**TEXT SECTION**
Mountain View, CA - May 25, 2009 - A new mother recently confided to the intake therapist at El Camino Hospital's Maternal Outreach Mood Services program, "We had wanted a baby for so long, this was a dream come true. But I am exhausted all the time. . . It's as though the color has drained out of everything. How can I feel like this when I have a beautiful, healthy baby?"
A year ago, this mother might have had difficulty finding help. Although one in eight mothers in the U.S. will experience postpartum depression--the most common complication of childbirth--a survey of local physicians revealed a real shortage of therapists and programs to which to refer new moms. But El Camino Hospital's innovative program addressing perinatal mood disorders has provided much-needed new resources and treatment for hundreds of women since it opened a year ago.
It's the first comprehensive, therapy-based treatment program for prenatal and postpartum depression in the Bay Area--and only the second of its kind nationwide. Maternal Outreach offers a day treatment program comprised of group, individual and couples counseling and medication evaluation and management by the program's medical director, Nirmaljit Dhami, MD. Unlike other programs, women can come in at least two to three times a week because, as one mom said, "Right now a day feels like a week and a week seems like an eternity, so I'm glad I don't have to wait a whole week between counseling appointments."

**SOURCE DATA**

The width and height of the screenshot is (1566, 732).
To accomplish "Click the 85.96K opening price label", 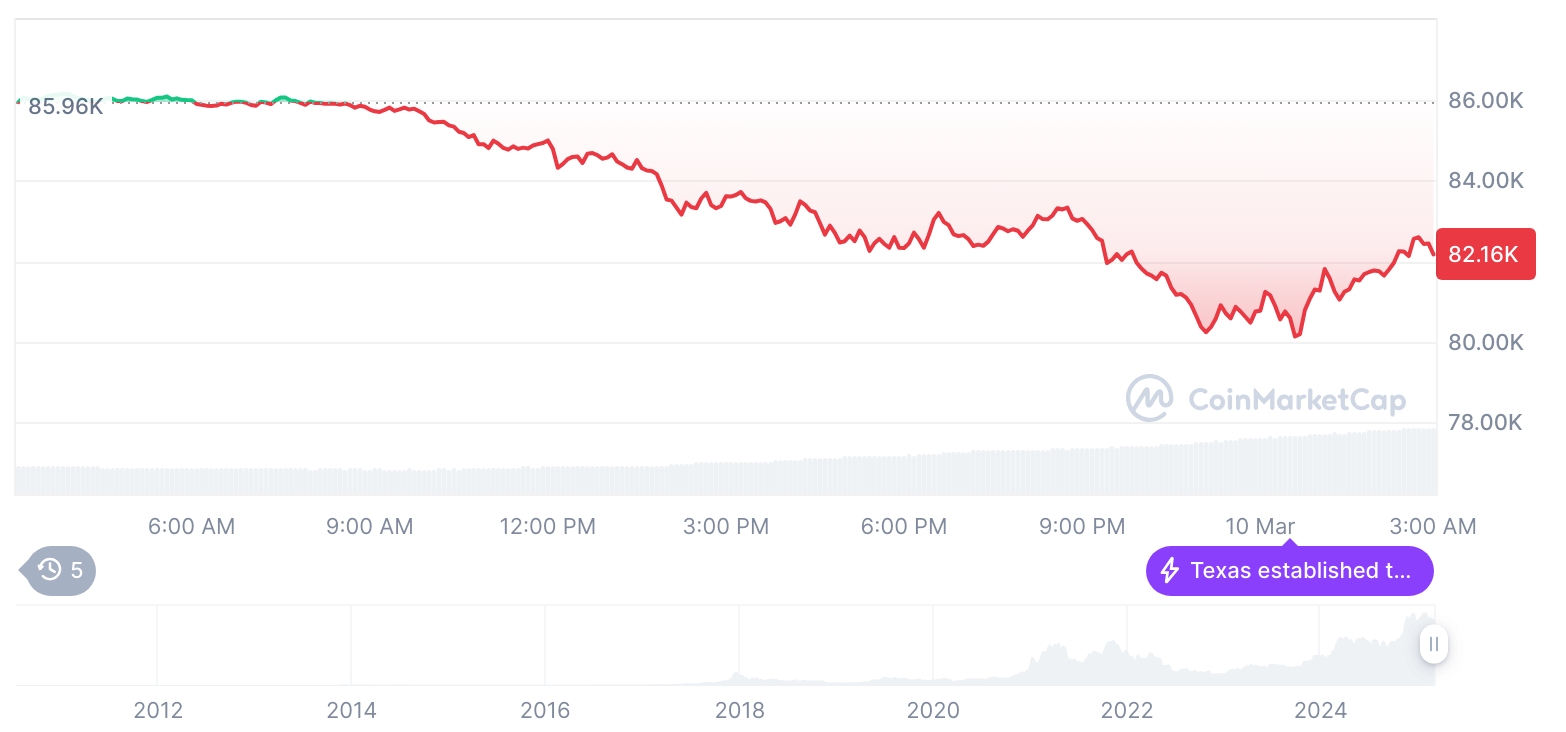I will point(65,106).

---

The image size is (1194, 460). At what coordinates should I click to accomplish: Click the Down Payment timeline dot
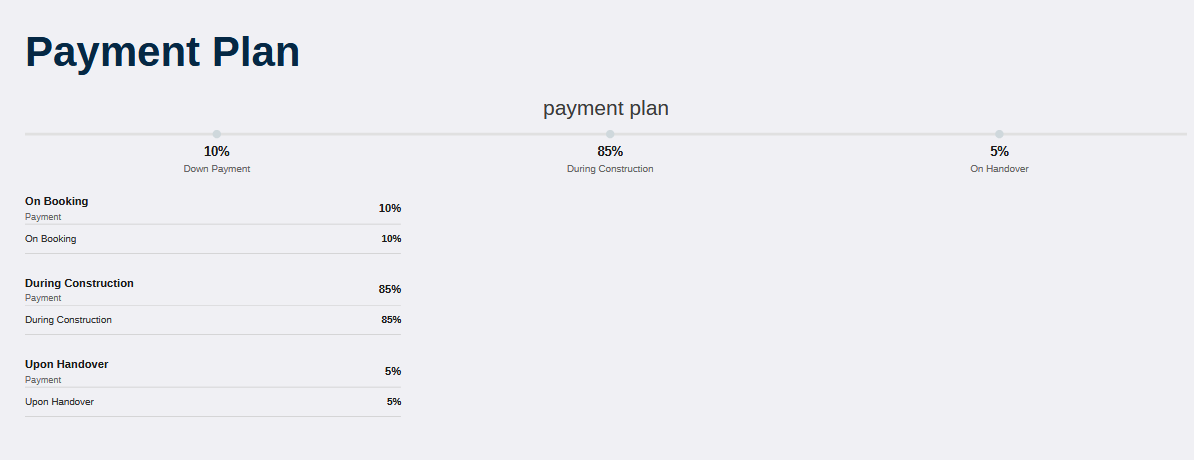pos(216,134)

**TASKS TO CARRY OUT**
a) Copy the stretch of the maternal outreach article from "Mountain View, CA" through "a year ago.", word for word.
b) Who is the medical director of the maternal outreach program?

**TASK RESPONSES**
a)
Mountain View, CA - May 25, 2009 - A new mother recently confided to the intake therapist at El Camino Hospital's Maternal Outreach Mood Services program, "We had wanted a baby for so long, this was a dream come true. But I am exhausted all the time. . . It's as though the color has drained out of everything. How can I feel like this when I have a beautiful, healthy baby?"
A year ago, this mother might have had difficulty finding help. Although one in eight mothers in the U.S. will experience postpartum depression--the most common complication of childbirth--a survey of local physicians revealed a real shortage of therapists and programs to which to refer new moms. But El Camino Hospital's innovative program addressing perinatal mood disorders has provided much-needed new resources and treatment for hundreds of women since it opened a year ago.

b) Nirmaljit Dhami, MD